The advisor selection process is as follows:
- Faculty Research Presentations: During the first 7-week term of Autumn Semester, all first-year graduate students earn credit for CHEM 6780 for their mandatory attendance at faculty research presentations. The presentation sessions will be scheduled by division with each division being allotted two or three evenings on which the affiliated faculty can present. Each first-year graduate student is required to attend 6 of the 12 presentation sessions. The 6 sessions must be comprised of all of those assigned to the faculty from the division that the first-year student intends to join as well as presentation sessions by other divisions that will serve to expose the student to a wide-breadth of research being conducted in the Department. At the conclusion of the Faculty Research Presentations, each student will submit to the Grad Program Coordinator a list of potential advisors with whom they have either previously interacted or will interact as part of the Further Exploration component of the advisor selection process. This list will be reviewed and each student will then receive by e-mail an advisor selection process documentation sheet. All students will receive instructions during the semester regarding how and to whom to submit this list.
- Further Exploration: The further exploration component of the advisor selection process is self-directed by each individual student and is ongoing throughout Autumn Semester. The purpose of this component is for the student to further acquaint him/herself and interact with each potential advisor by participating in a variety of activities including, but not limited to, a short rotation in each advisor's group, attendance at group meetings, participating in lab tours, conducting interviews with the advisor and/or the advisor's current group members, and reviewing publications and other pertinent data (funding, # of PhD graduates, # of GTAs vs. GRAs per semester, et al).

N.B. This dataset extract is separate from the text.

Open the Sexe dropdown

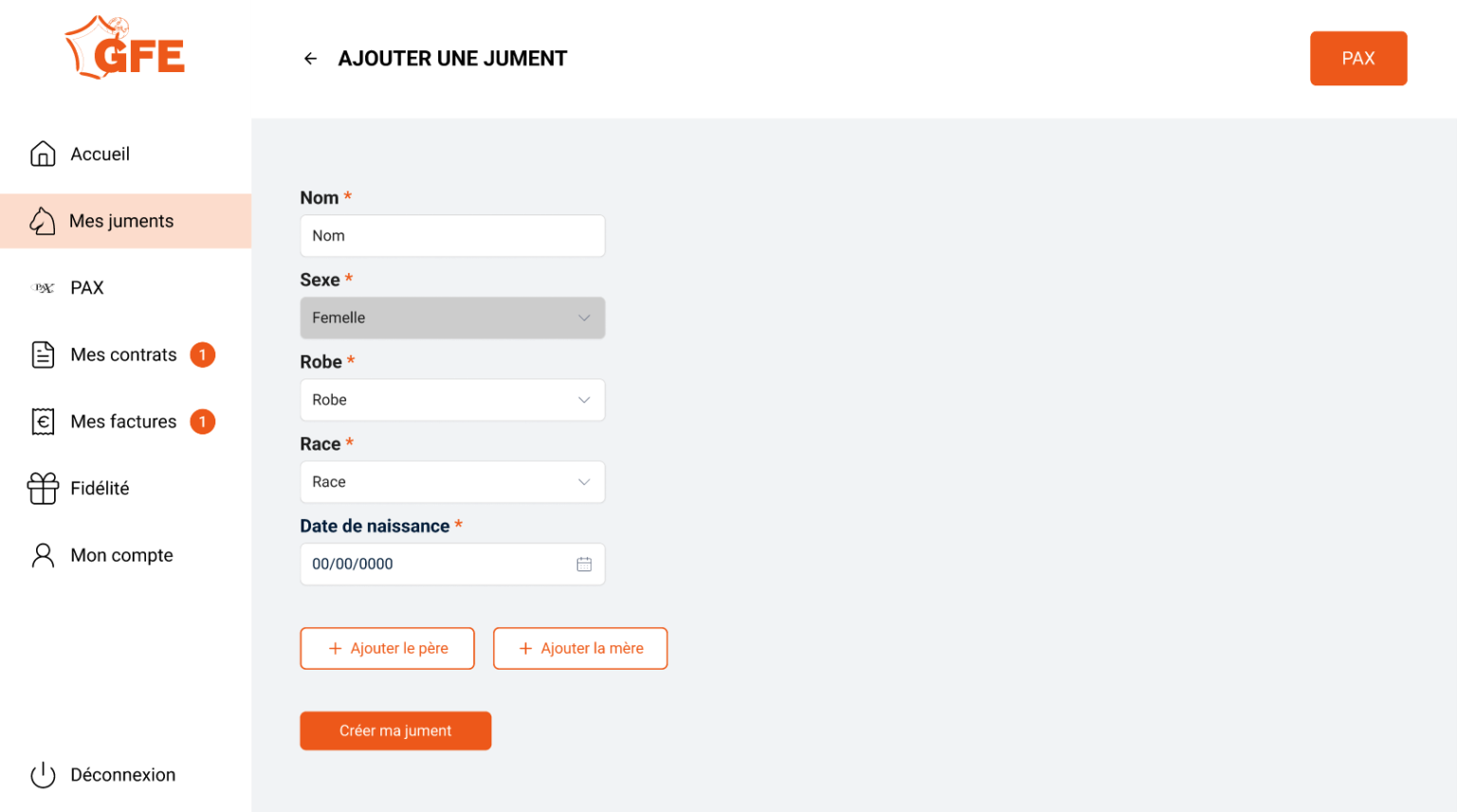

- Final advisor selection and assignment to group: At the end of November (typically before the Thanksgiving holiday), each first-year student is required to submit to the Grad Program Coordinator a rank-ordered list of potential faculty advisors. Specific instructions for this process will be provided to students during the semester. This list cannot be submitted unless/until the student has had meaningful interaction (see list of activities above) with each of the faculty members who were included on the student's documentation sheet. Additionally, proof of interaction with each potential advisor must be provided to the Grad Program Coordinator. This proof could be in the form of the faculty member's signature on the documentation sheet or record of a rotation completed previous to the beginning of Autumn Semester as part of the summer research program. Once all students have submitted their rank-ordered advisor list, the lists will be sent out to the divisions. The faculty members in each division will meet and assign students to groups. Before the start of the Spring Semester, each division's faculty secretary will send the list of group assignments to the Grad Program Coordinator who will communicate the assignments to the students so that research can commence at the beginning of the Spring Semester.
First-Year Oral Exams
All students must take an oral examination near the end of their first year of study. The focal point of this examination is a paper selected jointly by the student and advisor that is related to the student’s research topic. The purpose of this exam is to evaluate the student’s progress within the context of an activity that is relevant to their research interests, and to determine whether the student is ready to proceed with further requirements of the Ph.D. program. A brief overview of the process follows. Full details are available in the Summary or Procedures and Requirements.
- By the start of the second session of Spring Semester, the Secretary of each division announces to students dates for administration of the first-year oral examination and possible outcomes of the exam (e.g., proceed to the Ph.D. Candidacy Examination, take a series of written examinations prior to proceeding to the Candidacy Examination, etc.)
- The student and advisor are jointly responsible for selection of a journal article – related to the student’s research topic – that will form the basis of the exam.
- The format of the exam will include a short presentation by the student of no more than 5-10 minutes, followed by approximately one hour of questioning. The presentation and paper will serve as the starting point for the subject of the questions. Students will be expected to discuss the content of the paper and respond to questions about larger concepts underlying research described in the paper.